» **PROBLEM DETAILS**:
Transcribe the lines from the one containing "The height and width of the screenshot is (559, 730)." down to the one containing "will (x=116, y=282).", both included, with no changes.

Data extracted from a collection
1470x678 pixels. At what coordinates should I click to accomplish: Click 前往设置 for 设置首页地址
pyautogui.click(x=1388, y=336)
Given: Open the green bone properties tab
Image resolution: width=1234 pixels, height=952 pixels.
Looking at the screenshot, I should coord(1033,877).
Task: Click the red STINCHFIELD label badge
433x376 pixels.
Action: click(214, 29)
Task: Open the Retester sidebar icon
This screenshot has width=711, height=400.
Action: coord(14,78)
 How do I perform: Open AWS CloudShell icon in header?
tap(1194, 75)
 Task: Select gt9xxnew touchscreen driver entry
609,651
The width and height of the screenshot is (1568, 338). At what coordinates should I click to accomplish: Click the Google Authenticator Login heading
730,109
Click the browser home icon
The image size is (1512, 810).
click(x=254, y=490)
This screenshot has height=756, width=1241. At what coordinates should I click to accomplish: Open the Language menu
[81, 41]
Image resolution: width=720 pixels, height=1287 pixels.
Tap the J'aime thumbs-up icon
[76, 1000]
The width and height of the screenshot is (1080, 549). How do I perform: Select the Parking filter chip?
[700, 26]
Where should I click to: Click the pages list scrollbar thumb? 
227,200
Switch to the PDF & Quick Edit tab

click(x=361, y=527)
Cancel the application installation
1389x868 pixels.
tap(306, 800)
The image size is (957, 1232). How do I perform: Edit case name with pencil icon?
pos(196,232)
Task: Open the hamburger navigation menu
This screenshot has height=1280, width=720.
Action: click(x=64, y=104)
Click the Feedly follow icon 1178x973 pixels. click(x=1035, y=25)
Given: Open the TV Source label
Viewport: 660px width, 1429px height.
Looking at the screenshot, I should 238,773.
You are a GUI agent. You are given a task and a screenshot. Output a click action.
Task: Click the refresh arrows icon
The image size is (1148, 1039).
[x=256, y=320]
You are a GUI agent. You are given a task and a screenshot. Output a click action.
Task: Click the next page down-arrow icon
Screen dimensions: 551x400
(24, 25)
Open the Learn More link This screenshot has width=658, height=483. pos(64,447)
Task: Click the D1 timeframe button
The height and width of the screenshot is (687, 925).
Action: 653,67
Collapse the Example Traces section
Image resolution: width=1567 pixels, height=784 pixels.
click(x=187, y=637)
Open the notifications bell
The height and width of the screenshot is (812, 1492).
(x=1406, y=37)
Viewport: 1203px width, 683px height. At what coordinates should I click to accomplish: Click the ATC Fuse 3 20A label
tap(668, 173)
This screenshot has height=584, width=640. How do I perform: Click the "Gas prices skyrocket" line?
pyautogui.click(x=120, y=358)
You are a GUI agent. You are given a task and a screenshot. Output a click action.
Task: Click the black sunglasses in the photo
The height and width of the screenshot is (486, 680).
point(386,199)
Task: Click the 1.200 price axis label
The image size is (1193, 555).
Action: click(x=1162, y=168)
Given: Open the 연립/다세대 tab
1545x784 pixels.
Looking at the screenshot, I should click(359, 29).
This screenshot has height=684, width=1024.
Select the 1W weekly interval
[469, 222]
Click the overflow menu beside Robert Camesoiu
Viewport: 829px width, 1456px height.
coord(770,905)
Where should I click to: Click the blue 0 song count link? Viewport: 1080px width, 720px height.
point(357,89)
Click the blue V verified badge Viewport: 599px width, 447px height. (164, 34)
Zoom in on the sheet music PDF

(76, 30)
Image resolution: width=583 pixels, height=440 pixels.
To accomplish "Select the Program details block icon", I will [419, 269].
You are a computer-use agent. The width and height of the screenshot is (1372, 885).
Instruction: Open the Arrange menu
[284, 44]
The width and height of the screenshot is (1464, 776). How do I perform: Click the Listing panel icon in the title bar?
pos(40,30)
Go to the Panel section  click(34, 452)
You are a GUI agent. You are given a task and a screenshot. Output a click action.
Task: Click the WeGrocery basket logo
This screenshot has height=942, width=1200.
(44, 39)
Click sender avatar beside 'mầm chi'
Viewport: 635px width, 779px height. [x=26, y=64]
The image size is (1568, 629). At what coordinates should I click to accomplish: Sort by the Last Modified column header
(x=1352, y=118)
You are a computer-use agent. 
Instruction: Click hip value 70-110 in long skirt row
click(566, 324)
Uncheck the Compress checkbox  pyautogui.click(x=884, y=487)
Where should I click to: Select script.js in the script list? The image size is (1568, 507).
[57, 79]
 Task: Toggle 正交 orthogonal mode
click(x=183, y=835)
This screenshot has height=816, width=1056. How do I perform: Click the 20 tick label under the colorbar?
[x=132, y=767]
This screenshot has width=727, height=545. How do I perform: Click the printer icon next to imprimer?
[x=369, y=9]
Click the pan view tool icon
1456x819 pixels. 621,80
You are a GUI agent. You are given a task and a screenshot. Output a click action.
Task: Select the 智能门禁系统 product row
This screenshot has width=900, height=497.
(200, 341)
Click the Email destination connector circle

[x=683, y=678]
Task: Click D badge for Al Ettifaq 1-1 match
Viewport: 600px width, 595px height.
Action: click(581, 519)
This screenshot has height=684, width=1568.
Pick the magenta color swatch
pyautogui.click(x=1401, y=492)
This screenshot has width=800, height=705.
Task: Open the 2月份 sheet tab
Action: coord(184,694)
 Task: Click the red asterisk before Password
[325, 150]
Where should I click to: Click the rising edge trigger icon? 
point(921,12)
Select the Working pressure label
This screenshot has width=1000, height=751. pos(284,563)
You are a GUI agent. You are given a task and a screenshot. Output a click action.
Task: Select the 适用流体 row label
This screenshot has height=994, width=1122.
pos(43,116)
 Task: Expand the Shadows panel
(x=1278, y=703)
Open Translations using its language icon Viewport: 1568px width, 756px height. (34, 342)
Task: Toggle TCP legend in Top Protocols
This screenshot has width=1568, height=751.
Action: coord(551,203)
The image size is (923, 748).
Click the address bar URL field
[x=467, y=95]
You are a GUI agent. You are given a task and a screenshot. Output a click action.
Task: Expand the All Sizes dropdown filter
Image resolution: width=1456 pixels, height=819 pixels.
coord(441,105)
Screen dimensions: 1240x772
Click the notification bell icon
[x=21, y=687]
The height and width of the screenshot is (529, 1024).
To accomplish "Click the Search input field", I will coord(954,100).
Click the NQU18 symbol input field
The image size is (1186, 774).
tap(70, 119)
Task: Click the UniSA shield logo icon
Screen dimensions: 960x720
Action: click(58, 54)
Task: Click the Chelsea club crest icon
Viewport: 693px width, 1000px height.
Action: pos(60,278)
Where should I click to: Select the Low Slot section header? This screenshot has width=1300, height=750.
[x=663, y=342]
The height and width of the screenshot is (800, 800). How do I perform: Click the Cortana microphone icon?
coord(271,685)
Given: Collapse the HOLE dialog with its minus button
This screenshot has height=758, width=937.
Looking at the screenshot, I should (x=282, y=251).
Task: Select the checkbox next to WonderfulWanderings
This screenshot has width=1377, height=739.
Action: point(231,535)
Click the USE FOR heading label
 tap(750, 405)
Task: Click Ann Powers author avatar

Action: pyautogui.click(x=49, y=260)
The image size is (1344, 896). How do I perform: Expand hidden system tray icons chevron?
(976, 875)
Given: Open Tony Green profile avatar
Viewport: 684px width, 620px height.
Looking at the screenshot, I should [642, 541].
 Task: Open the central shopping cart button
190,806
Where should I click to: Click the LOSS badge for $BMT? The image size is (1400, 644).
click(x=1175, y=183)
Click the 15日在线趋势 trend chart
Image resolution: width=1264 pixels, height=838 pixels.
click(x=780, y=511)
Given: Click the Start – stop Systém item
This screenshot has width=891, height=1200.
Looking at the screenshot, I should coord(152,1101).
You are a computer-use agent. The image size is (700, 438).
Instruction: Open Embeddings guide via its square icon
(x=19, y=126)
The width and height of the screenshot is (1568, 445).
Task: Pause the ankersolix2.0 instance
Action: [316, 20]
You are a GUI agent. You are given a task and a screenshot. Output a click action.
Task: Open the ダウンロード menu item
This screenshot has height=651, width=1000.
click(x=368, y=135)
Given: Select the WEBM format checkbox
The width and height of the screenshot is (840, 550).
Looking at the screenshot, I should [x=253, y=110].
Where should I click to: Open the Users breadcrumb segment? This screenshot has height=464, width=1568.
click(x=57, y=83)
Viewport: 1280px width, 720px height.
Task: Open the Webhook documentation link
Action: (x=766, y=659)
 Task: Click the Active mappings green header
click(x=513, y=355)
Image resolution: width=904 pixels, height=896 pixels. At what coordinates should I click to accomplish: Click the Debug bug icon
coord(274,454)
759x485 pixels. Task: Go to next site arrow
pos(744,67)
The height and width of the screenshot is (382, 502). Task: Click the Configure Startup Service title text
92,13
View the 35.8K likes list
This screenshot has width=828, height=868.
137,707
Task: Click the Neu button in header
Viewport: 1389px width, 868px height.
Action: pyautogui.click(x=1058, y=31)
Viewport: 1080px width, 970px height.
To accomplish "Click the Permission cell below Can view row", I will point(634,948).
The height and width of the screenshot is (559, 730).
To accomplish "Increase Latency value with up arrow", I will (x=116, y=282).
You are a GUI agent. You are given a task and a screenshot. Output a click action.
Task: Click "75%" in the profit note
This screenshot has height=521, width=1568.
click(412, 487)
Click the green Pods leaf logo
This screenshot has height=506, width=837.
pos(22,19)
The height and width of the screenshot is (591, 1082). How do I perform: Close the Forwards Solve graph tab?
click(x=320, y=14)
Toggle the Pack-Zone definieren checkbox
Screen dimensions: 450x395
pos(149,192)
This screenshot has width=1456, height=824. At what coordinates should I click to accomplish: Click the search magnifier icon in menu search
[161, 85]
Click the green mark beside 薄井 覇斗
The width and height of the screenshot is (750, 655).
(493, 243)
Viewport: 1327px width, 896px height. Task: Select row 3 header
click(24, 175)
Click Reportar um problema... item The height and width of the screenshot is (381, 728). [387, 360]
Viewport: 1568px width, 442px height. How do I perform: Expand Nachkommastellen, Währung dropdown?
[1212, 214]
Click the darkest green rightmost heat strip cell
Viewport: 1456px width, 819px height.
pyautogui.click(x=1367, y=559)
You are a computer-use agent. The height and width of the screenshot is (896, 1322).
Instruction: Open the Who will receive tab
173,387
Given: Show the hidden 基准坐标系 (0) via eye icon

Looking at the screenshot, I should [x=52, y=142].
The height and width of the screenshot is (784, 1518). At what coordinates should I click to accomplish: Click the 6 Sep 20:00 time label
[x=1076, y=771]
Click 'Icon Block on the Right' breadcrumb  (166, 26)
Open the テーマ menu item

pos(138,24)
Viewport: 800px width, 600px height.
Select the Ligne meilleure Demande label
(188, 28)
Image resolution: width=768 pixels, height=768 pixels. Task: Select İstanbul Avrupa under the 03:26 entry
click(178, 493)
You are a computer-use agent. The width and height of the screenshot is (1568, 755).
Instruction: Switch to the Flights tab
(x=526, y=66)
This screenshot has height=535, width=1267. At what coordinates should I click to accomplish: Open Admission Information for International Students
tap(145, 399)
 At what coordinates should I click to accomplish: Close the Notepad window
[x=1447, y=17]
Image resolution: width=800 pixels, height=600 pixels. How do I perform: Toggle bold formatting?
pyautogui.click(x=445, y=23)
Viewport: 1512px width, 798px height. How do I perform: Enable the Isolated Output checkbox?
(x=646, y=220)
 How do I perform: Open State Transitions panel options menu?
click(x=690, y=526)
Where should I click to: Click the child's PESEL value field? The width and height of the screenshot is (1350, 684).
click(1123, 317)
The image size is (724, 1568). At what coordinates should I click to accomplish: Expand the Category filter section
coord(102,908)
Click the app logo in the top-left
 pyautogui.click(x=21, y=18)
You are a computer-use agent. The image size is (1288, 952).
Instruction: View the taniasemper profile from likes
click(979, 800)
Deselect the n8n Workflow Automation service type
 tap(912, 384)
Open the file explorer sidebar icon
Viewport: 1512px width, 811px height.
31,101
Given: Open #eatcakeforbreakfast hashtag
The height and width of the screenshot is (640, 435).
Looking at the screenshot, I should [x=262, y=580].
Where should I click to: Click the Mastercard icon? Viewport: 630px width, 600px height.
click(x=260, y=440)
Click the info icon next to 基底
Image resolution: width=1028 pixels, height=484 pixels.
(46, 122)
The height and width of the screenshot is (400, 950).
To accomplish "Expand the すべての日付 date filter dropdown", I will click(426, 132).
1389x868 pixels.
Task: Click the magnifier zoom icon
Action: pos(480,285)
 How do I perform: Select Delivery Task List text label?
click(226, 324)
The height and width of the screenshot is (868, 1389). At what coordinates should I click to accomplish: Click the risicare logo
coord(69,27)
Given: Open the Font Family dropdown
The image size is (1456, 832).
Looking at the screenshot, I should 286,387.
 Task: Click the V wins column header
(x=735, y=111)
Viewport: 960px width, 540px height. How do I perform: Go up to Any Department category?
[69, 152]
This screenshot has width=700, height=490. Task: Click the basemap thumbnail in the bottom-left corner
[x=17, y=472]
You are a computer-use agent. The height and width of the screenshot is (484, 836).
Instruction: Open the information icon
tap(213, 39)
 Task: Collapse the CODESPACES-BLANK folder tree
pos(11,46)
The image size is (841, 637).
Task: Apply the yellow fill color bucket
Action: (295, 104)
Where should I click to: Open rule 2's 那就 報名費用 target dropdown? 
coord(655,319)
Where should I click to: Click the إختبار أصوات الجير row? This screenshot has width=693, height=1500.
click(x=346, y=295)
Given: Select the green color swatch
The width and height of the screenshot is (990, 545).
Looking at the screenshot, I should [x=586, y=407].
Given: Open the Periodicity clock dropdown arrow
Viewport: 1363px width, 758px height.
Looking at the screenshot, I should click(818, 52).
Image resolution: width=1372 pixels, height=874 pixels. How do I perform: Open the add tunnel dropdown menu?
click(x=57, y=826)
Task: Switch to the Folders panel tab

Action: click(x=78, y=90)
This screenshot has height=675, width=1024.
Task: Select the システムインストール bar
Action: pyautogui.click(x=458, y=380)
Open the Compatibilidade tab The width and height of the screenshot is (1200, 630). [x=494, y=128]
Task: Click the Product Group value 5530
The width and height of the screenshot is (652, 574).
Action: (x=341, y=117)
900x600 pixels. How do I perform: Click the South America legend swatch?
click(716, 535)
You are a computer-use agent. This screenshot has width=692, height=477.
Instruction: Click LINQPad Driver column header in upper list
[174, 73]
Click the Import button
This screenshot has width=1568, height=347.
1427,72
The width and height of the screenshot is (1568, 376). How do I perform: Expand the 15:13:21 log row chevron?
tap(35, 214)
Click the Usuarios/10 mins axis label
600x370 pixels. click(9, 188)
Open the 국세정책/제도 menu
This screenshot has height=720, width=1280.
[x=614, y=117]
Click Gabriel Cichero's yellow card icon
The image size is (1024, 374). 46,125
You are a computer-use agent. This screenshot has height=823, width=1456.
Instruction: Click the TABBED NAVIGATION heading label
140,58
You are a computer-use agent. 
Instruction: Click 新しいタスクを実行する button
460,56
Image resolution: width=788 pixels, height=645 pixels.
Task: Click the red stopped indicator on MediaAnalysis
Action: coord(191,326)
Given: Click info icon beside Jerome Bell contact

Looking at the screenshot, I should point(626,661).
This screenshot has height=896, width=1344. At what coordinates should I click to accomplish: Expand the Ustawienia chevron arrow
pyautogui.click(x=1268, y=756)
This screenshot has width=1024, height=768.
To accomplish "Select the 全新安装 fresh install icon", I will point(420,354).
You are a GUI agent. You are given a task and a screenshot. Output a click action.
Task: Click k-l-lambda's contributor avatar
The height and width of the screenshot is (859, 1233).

» **RESULT**:
The height and width of the screenshot is (559, 730).
To accomplish "Increase Latency value with up arrow", I will (x=116, y=282).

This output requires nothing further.